YOUR GOAL:
Rewrite the lines from the one containing "Click the Delete selected constant label" through the end of the items, replacing "checkmark" with "tick" and changing nothing else. Leave the pictures out of your answer.

───── STORED ROWS ─────

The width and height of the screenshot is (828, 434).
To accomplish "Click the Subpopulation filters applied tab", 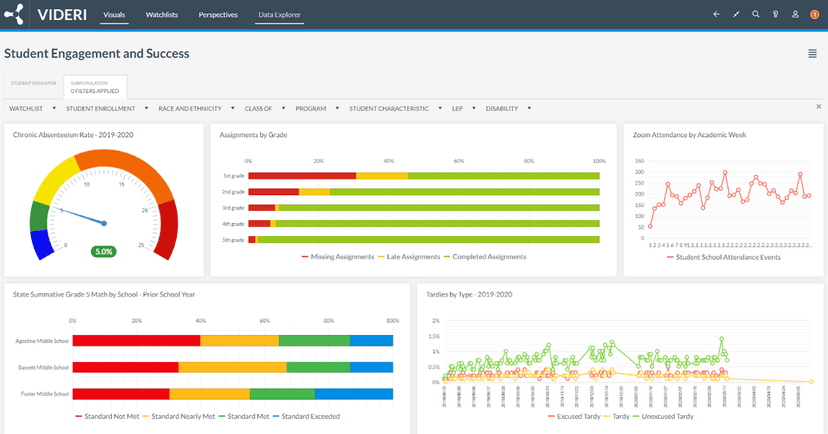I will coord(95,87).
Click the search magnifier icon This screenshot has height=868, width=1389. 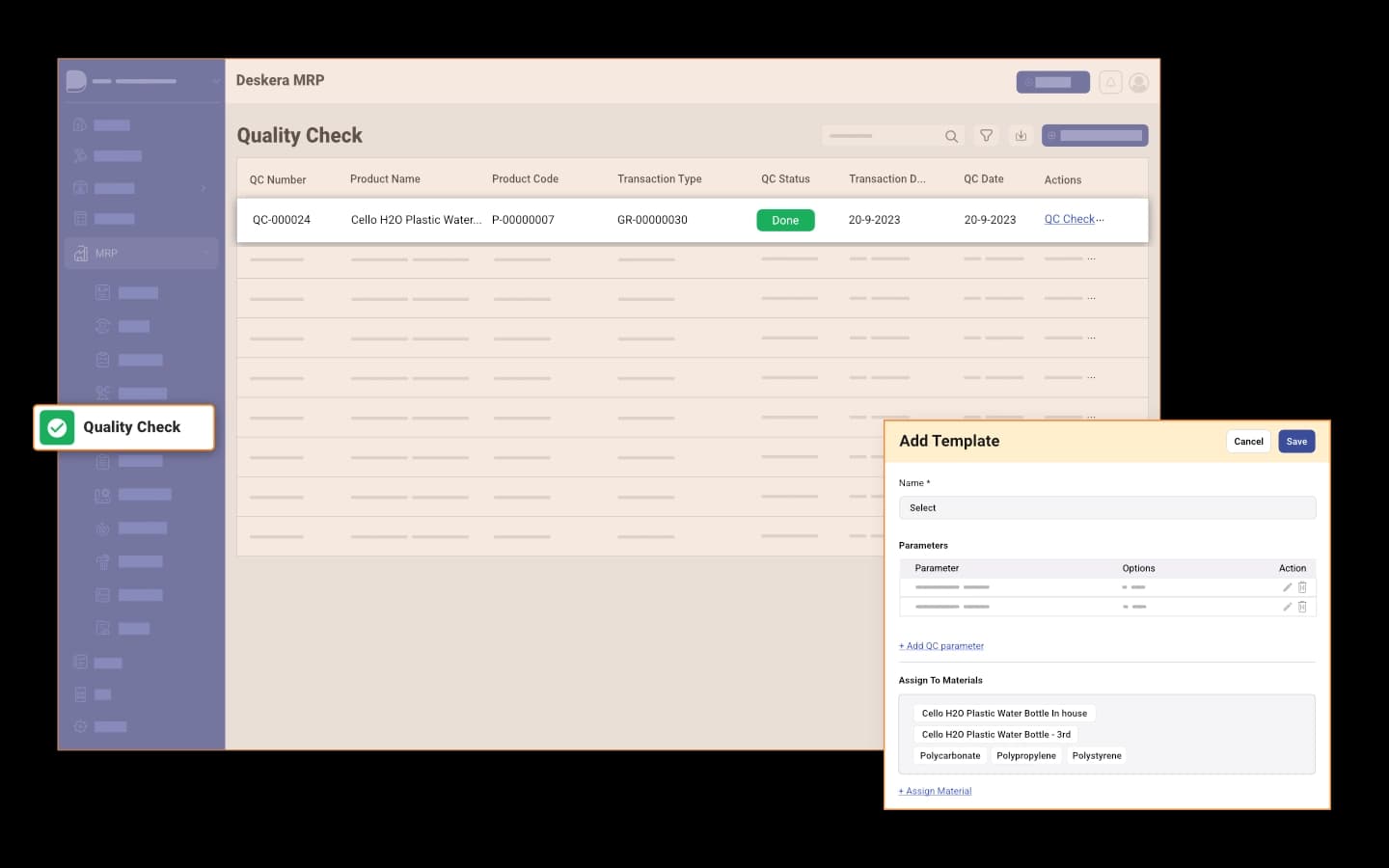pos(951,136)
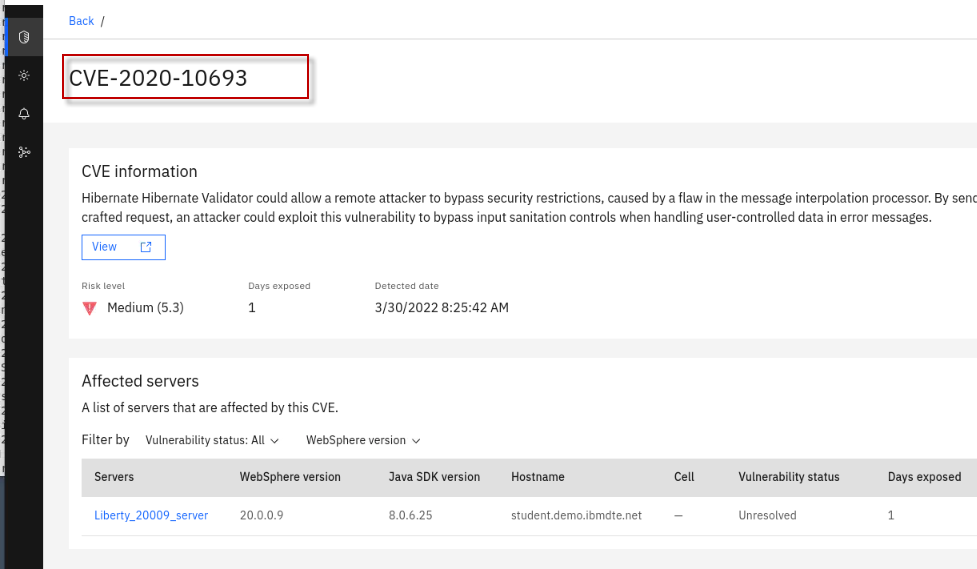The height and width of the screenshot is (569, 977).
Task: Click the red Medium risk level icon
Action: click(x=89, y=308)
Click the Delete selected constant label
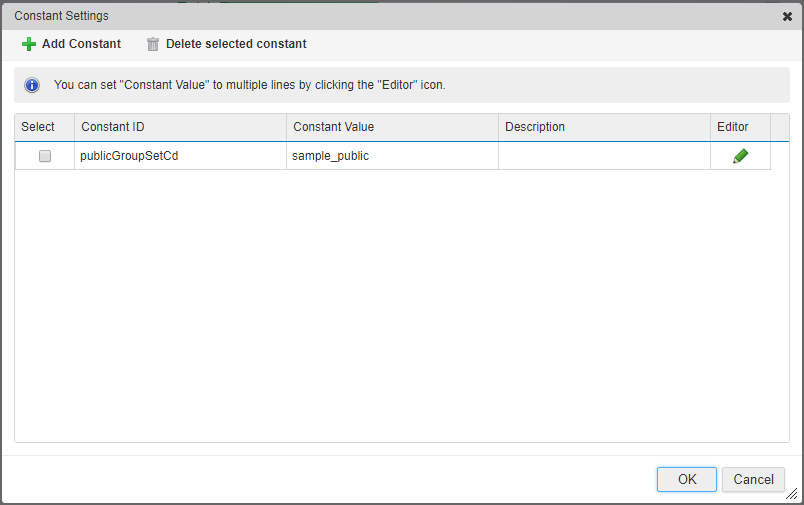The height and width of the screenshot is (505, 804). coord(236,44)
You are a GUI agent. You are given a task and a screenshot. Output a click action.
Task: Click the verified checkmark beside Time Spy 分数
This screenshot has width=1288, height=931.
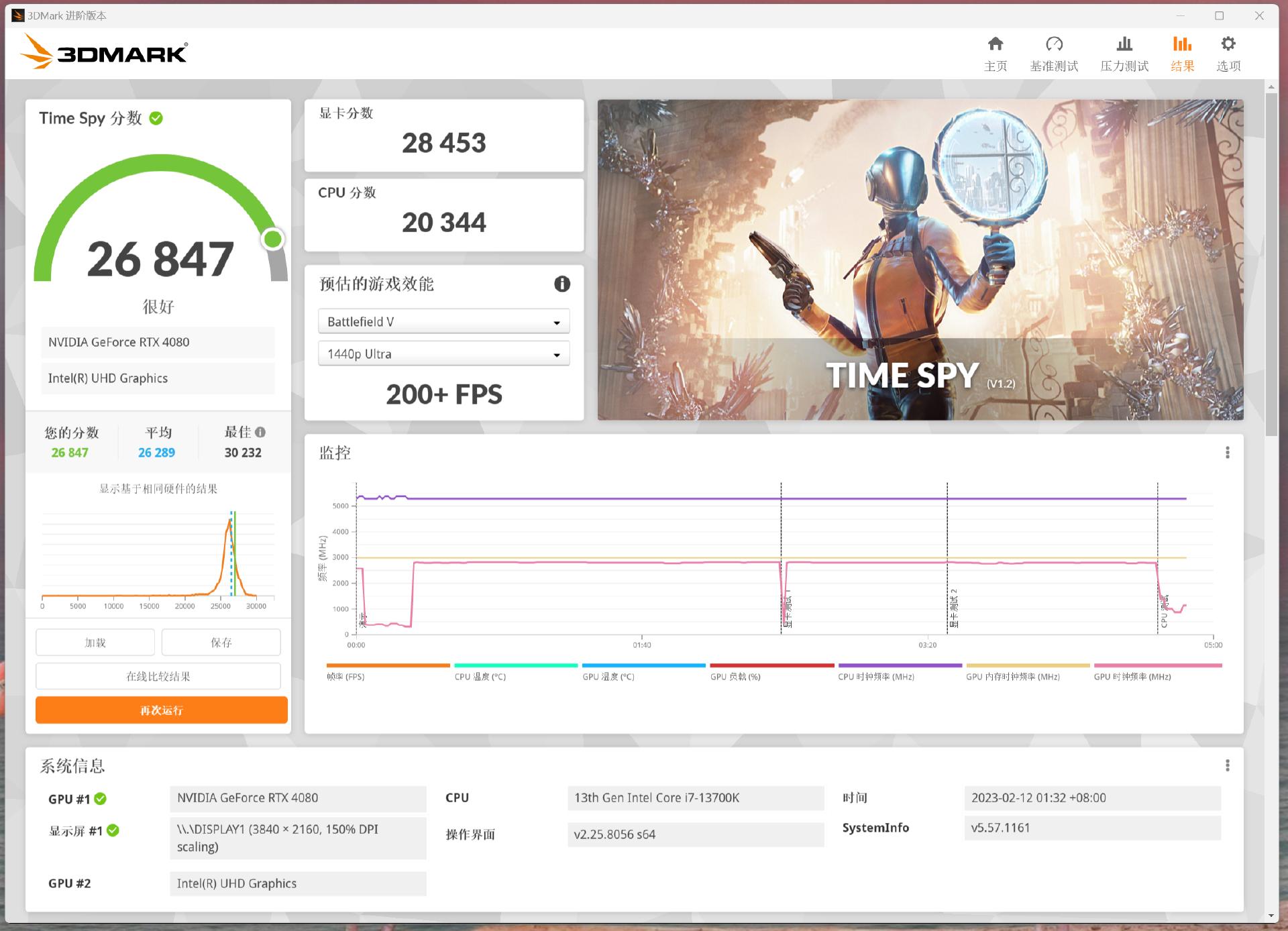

─────

EXERCISE RESULT:
Click the Delete selected constant label
The height and width of the screenshot is (505, 804). coord(236,44)
You are a GUI agent. You are given a task and a screenshot. Output a click action.
Task: Click the verified tick beside Time Spy 分数
This screenshot has width=1288, height=931.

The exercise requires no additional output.